Bitcoin in 5 minutes

Getting your first bitcoins

Bitcoin in 5 minutes

  • The Origins: A Project Born from a Longstanding Quest
  • A decentralized network to transfer value
  • The Role of Miners and Proof-of-Work
  • Bitcoin Monetary Properties
  • Openness and Transparency
  • Use cases
  • A long way to go
In this course, the primary goal is to guide you through acquiring and securing your first bitcoins. But before diving into the practical steps (how to buy BTC, which wallets to use, and so on) it's important to take a step back and understand what Bitcoin really is. Grasping the deeper nature of Bitcoin will help you see why millions of people are turning to this technology, and why it's crucial to understand the fundamentals before putting your savings into such a new and volatile asset.
Over the years, Bitcoin has gained recognition as a global monetary network. It's been called "digital gold", a "trust protocol", and even a "parallel financial system." But what do those terms really mean? To answer that, we'll take a closer look at Bitcoin's core: its origin story, technical foundations, monetary properties, and its potential impact; not only on individuals, but on the global financial system as a whole.

The Origins: A Project Born from a Longstanding Quest

Cypherpunks and the invention of a system beyond banking control

Bitcoin wasn't born overnight.
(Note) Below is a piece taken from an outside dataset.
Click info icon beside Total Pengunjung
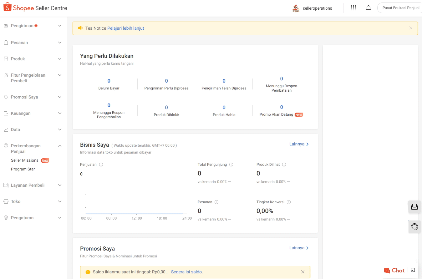The height and width of the screenshot is (279, 422). 231,165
Its the result of decades of research and experimentation in cryptography, computer science, and monetary theory. Prior to its launch in 2009, several projects (like eCash, b-money, Bit Gold, and RPOW) attempted to create digital currencies. All faced the same core issue: how to prevent double spending in a decentralized system without relying on a central authority.
That challenge remained unsolved until late 2008, when someone using the name Satoshi Nakamoto published the Bitcoin white paper. A few months later, the first version of Bitcoin's open-source software went live, launching a system that could operate independently of banks or governments.
The project was heavily influenced by the Cypherpunk ethos; a community of developers and thinkers who believed in using cryptography to protect individual freedoms online. For them, privacy and decentralization weren't technical preferences, but ideological necessities. Bitcoin emerged as the most successful embodiment of those ideals: a peer-to-peer monetary network that anyone could use, no one could control, and everyone could verify.
The Cypherpunks are an informal, international community of individuals who advocate for the use of cryptography to defend personal freedoms online. They strongly believe in the individual's right to privacy; especially in a world increasingly shaped by government surveillance and corporate data exploitation.
The roots of the Cypherpunk movement go back to the early 1990s, when groups of cryptographers, programmers, and libertarians began exploring the political implications of cryptography during meetups in Silicon Valley. One of the most prominent voices in the community was Tim May, who authored the Crypto Anarchist Manifesto in 1988; a foundational text outlining a vision for a world where encryption would empower individuals to operate beyond the reach of governments and centralized control. A major milestone in the movement came in 1992 with the creation of the Cypherpunks mailing list, a forum where ideas, projects, and political discussions about privacy and cryptography could flourish. Then, in 1993, Eric Hughes published the Cypherpunk's Manifesto, a brief but powerful declaration that clearly expressed the community's mission and beliefs.
The idea of a digital currency that operates independently of any central authority (like Bitcoin) is deeply rooted in Cypherpunk philosophy.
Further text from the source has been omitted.